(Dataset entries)
⁂

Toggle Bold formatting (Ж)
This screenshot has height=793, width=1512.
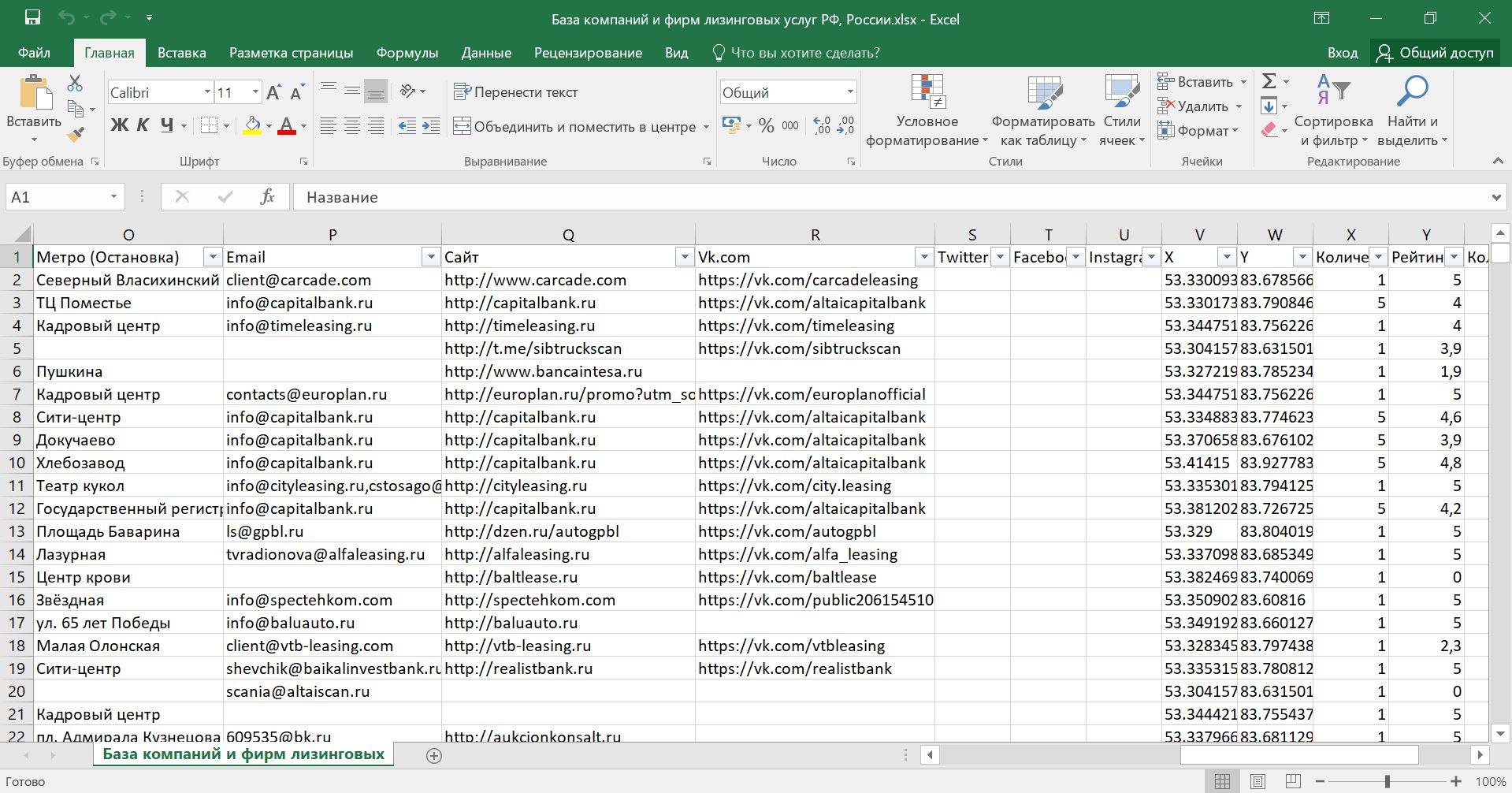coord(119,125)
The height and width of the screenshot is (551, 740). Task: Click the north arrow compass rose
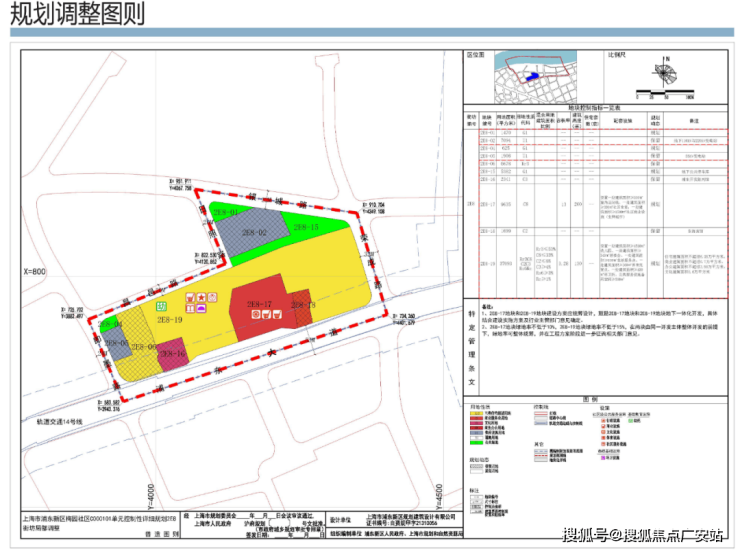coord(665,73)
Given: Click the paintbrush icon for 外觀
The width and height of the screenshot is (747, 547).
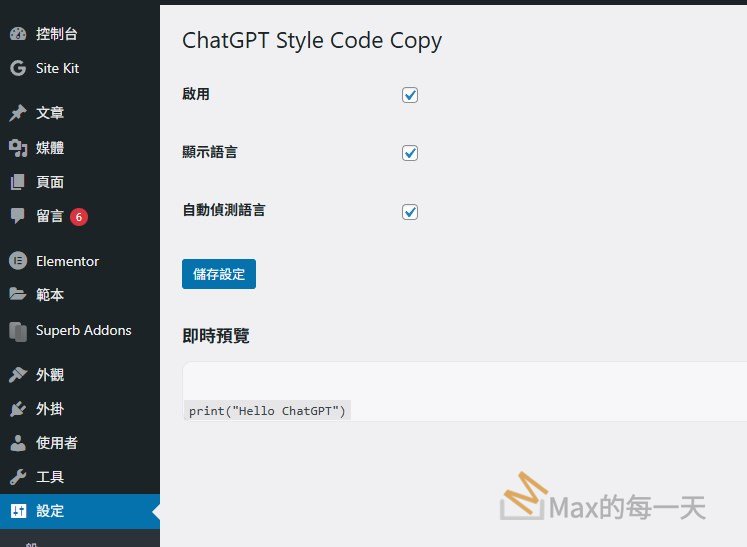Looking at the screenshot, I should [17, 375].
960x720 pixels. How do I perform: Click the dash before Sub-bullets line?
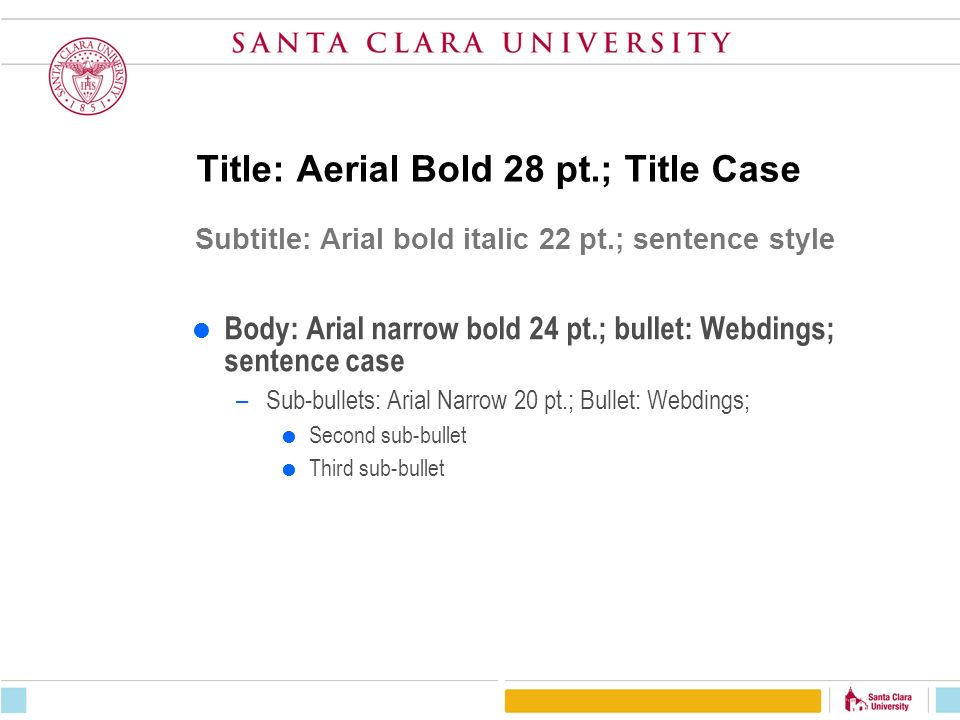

⁂

**About this task:** Only the lines from the one containing "The height and" through the final line of the data are to be written out, exactly as they stand and without pictures.

**Response box:**
The height and width of the screenshot is (551, 740). Task: Click the north arrow compass rose
coord(665,73)
Given: Click the paintbrush icon for 外觀
The width and height of the screenshot is (747, 547).
Looking at the screenshot, I should [17, 375].
960x720 pixels. How do I perform: Click the dash before Sub-bullets line?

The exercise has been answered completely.